When you start driving a Mercedes product equipped with “Attention Assist,” the car monitors your driving style during your first 20 minutes behind the wheel. It uses this data to create a unique profile of you. If you start exhibiting unusual patterns, the car will take notice and determine if you’re fatigued and should take a break.
If you’re not paying attention on the road, the car may stray out of its lane. That sets the system into action. Mercedes researchers found that drowsy and fatigued drivers tend to jerk the steering back in order to return into the lane. From there the system monitors how long you’ve been driving, how often you’ve been interacting with the controls in the car and takes into consideration any external causes to this kind of driving, like uneven road surfaces or weather conditions. If all signs point to a sleepy driver, the car delivers an audible alert, along with a message on the dash urging you to take a break. If you choose to ignore the warning, the alert will resurface every 15 minutes.

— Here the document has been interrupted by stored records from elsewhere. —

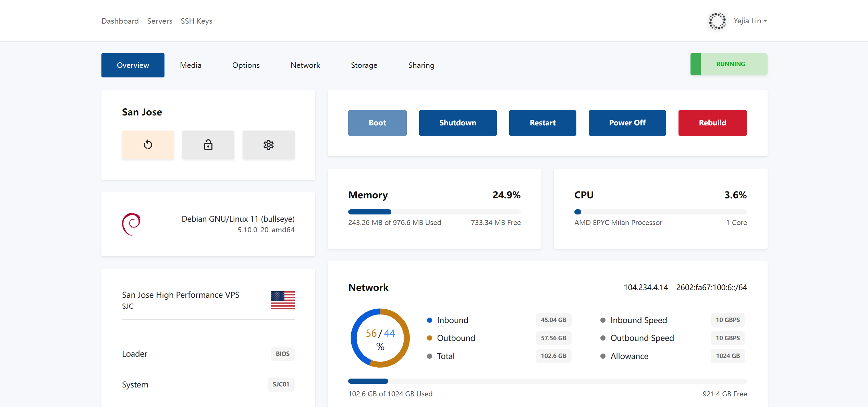The height and width of the screenshot is (407, 868).
Task: Restart the server with Restart button
Action: (x=542, y=123)
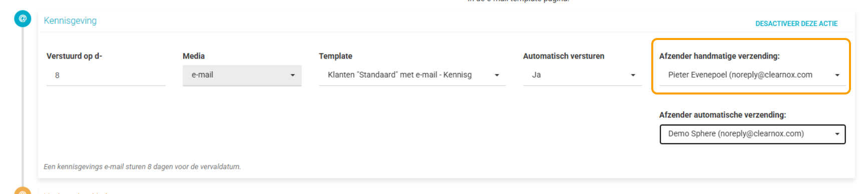The width and height of the screenshot is (868, 194).
Task: Click the arrow next to Pieter Evenepoel sender
Action: (837, 76)
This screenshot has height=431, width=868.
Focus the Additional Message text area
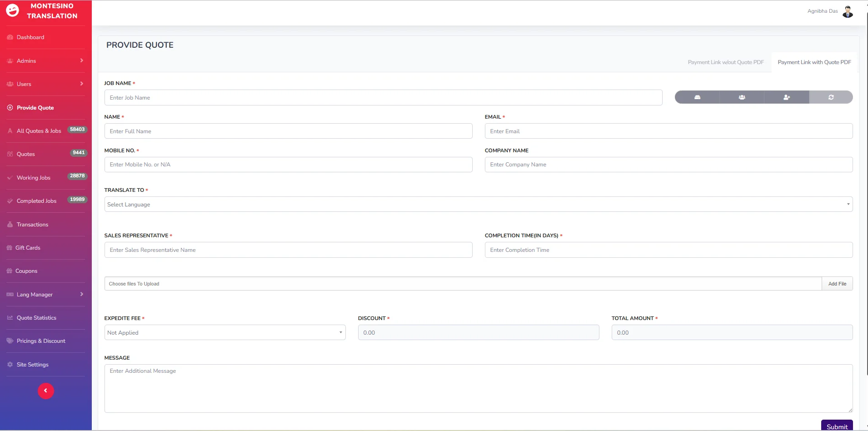click(x=478, y=388)
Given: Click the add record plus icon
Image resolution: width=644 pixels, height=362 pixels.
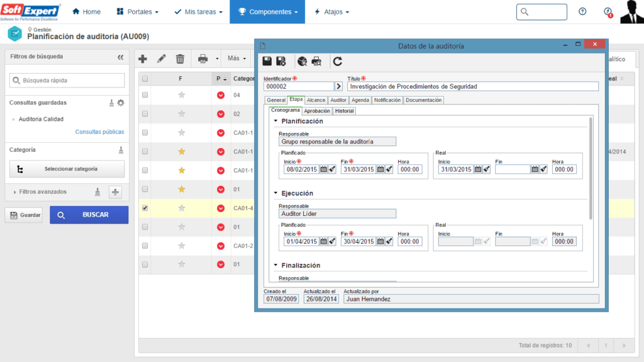Looking at the screenshot, I should coord(143,59).
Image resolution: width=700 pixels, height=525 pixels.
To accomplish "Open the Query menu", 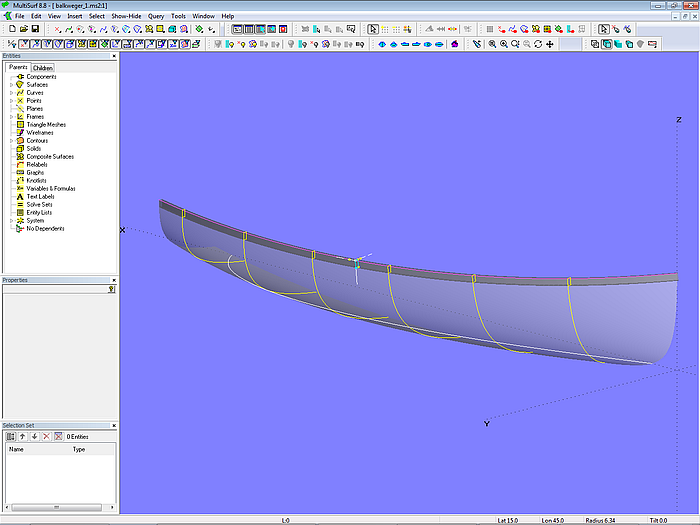I will [155, 17].
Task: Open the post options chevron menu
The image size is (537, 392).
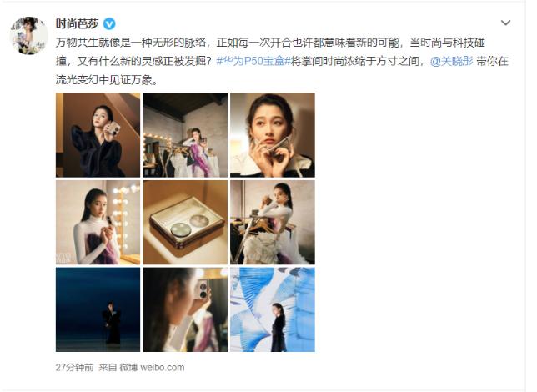Action: 505,23
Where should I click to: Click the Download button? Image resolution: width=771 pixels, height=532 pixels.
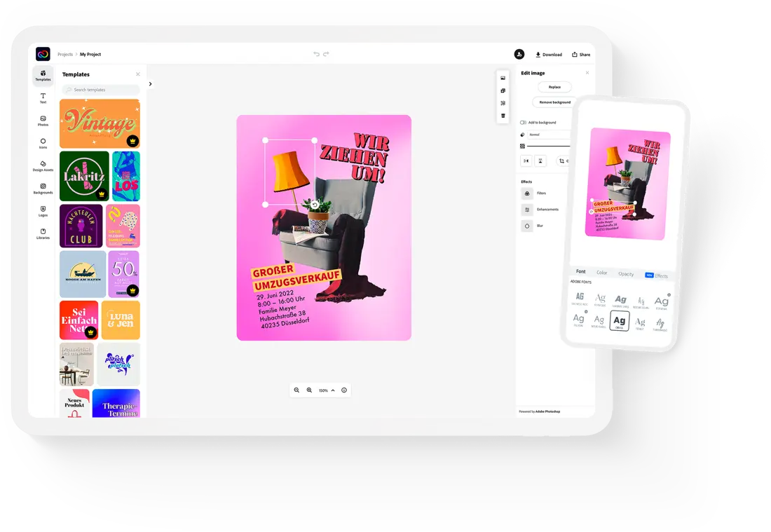(549, 55)
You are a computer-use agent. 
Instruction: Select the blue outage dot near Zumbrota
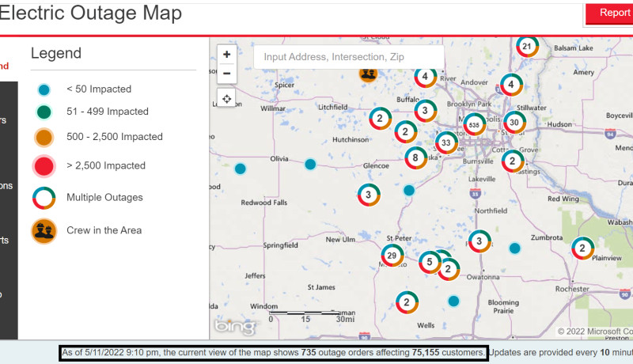[x=515, y=248]
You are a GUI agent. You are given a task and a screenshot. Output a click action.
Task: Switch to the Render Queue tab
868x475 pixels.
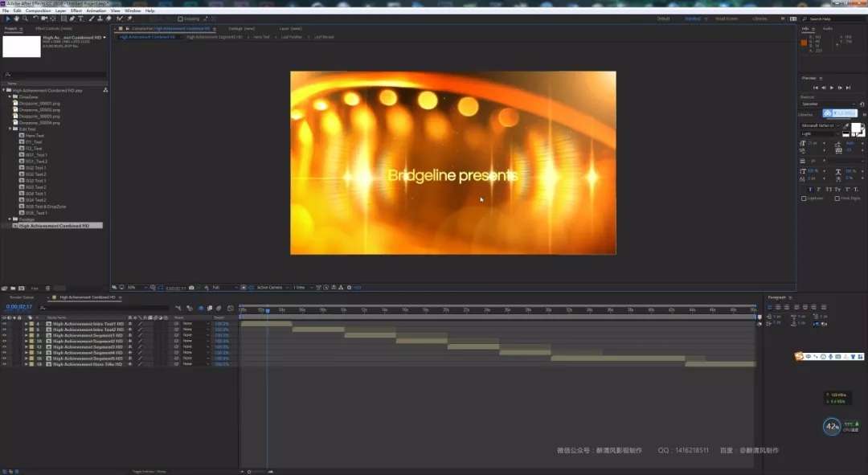pos(21,297)
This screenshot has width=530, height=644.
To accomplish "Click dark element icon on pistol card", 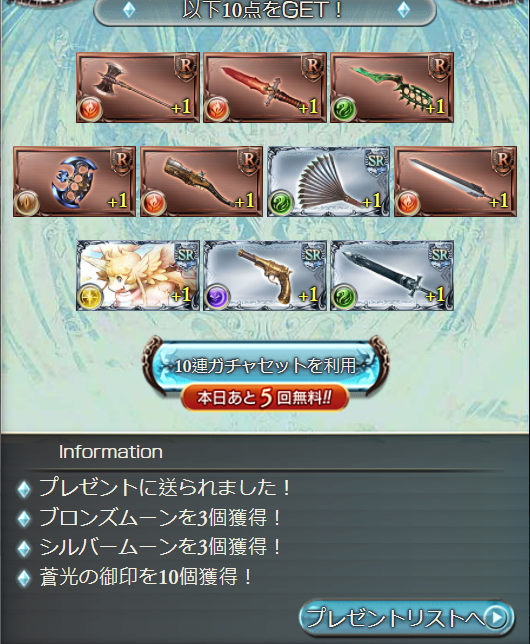I will 217,297.
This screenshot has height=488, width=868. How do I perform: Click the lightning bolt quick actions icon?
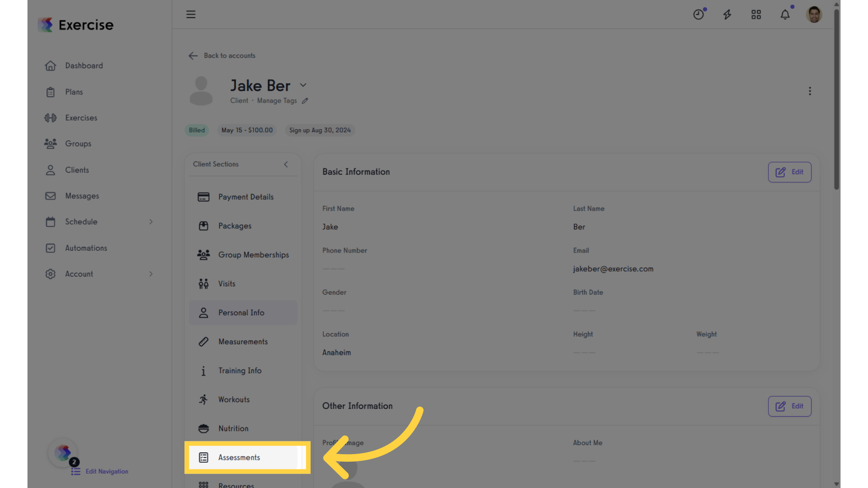click(x=727, y=14)
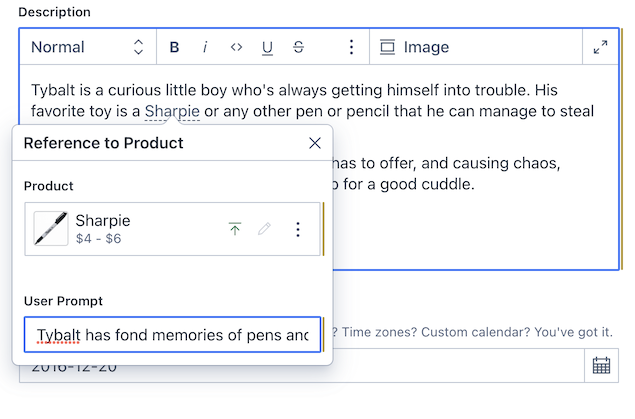This screenshot has width=635, height=419.
Task: Open the Sharpie product options menu
Action: (297, 229)
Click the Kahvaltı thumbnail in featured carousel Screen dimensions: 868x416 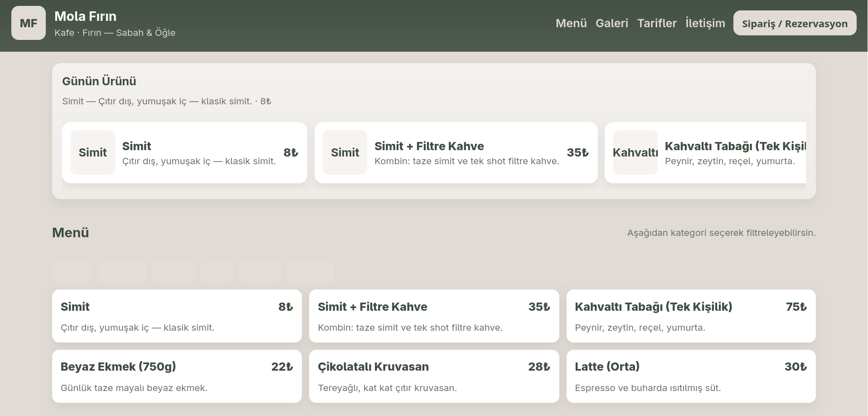point(635,152)
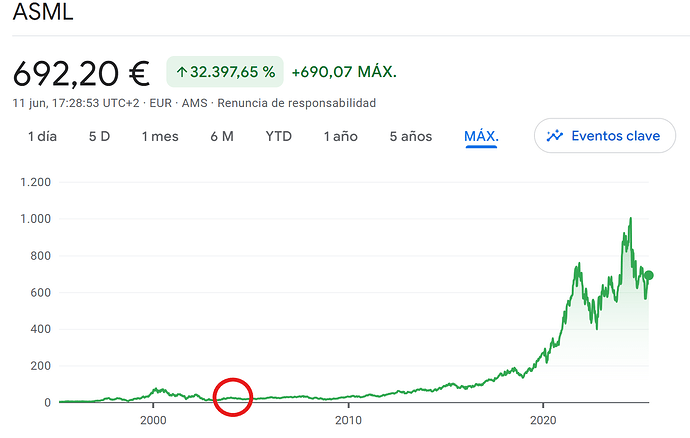The width and height of the screenshot is (690, 438).
Task: Select the MÁX. time range tab
Action: click(x=481, y=136)
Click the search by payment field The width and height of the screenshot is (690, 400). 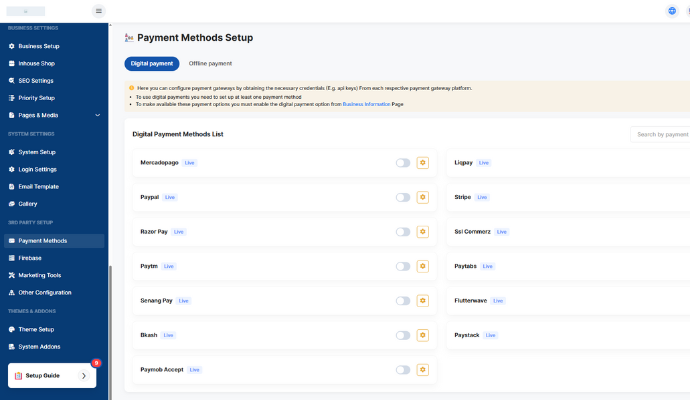(x=660, y=134)
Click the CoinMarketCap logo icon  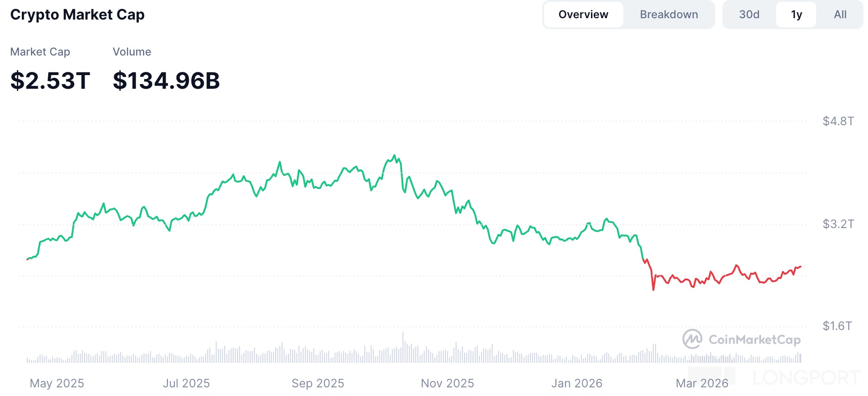coord(692,339)
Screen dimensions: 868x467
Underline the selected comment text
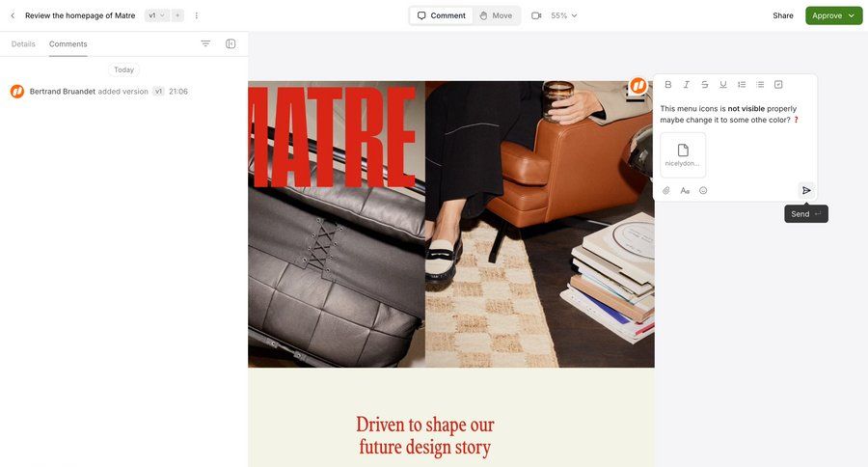click(x=723, y=85)
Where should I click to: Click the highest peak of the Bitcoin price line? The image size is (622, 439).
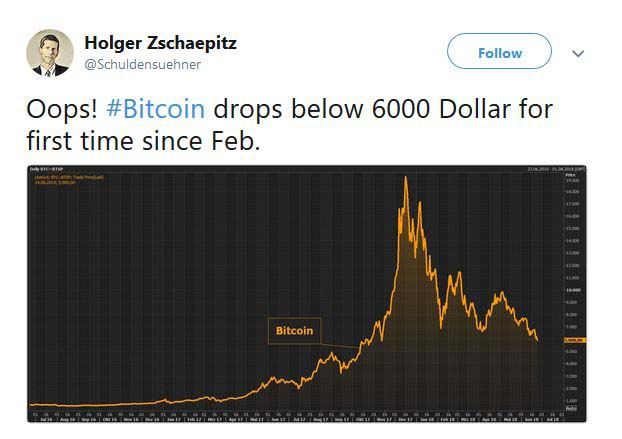tap(405, 178)
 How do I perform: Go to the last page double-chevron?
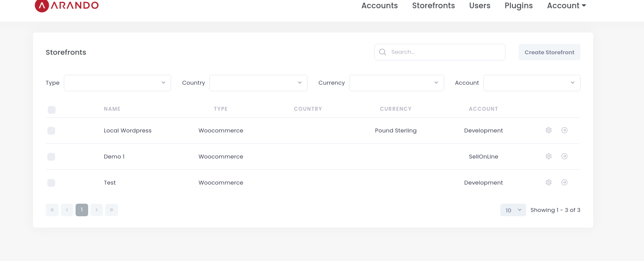tap(112, 210)
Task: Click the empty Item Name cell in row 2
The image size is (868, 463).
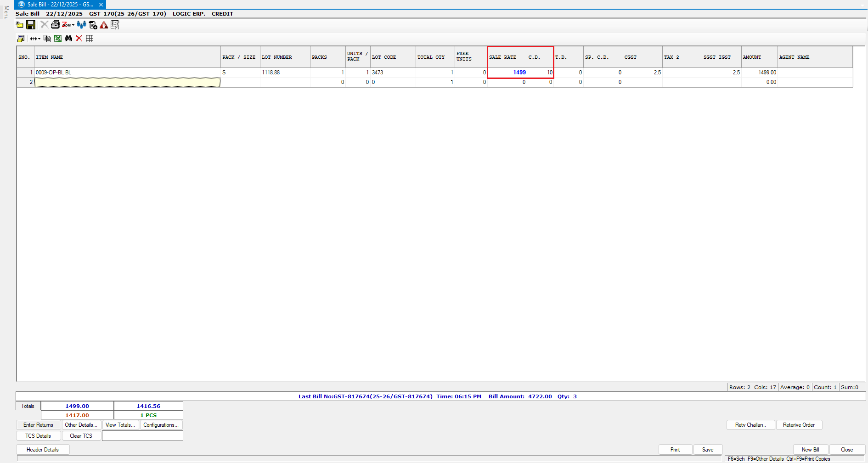Action: [x=127, y=82]
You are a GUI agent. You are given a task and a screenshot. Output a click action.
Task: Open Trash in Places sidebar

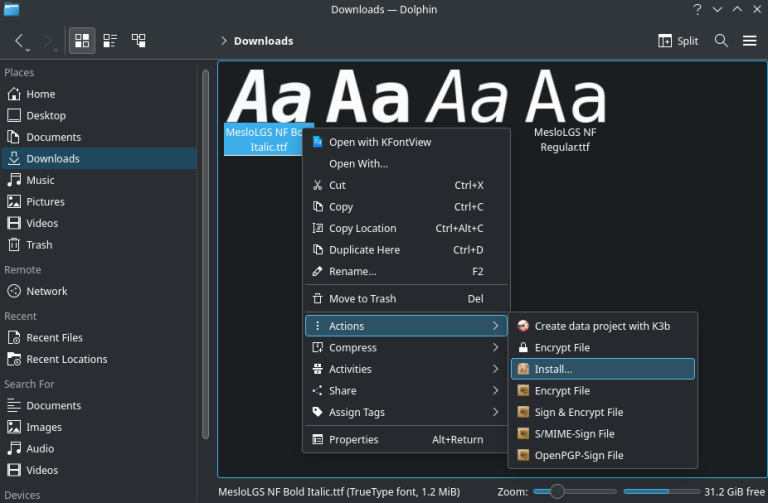(40, 245)
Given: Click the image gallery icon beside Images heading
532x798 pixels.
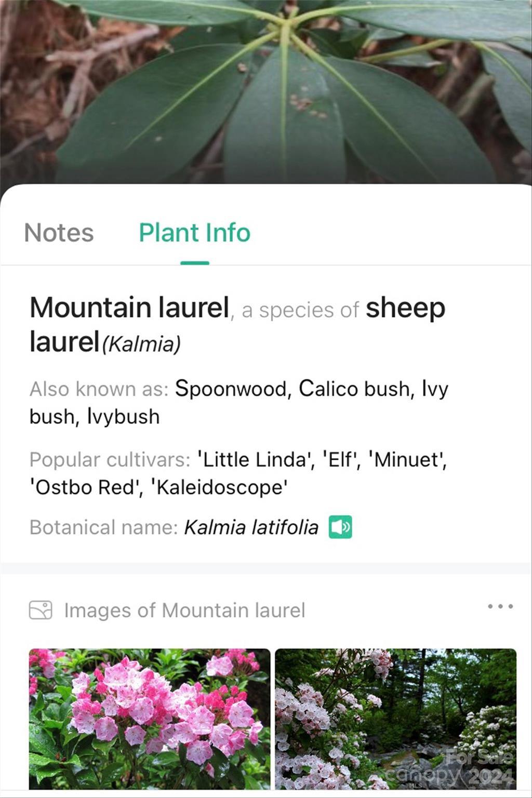Looking at the screenshot, I should tap(41, 610).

The feature is standard on a wide range of Mercedes cars including the relatively low-cost $30,000 CLA-250.
Volvo has a similar safety system but doesn’t monitor the driver. Instead Volvo’s setup pays attention to the progress of the car on the road. A camera mounted on the front windshield watches the lane markings and can determine whether the car is being driven in a safe and controlled way. The car even displays your current alertness level on a display in the gauge cluster. Resembling a cell-phone reception meter, the car will make an audible alert when your attention level drops below a certain reading. Unlike the Mercedes system, Volvo’s Driver Alert Control is not standard and is part of a technology package that uses the windshield-mounted camera for other driver assistance systems including adaptive cruise control and lane-departure warning.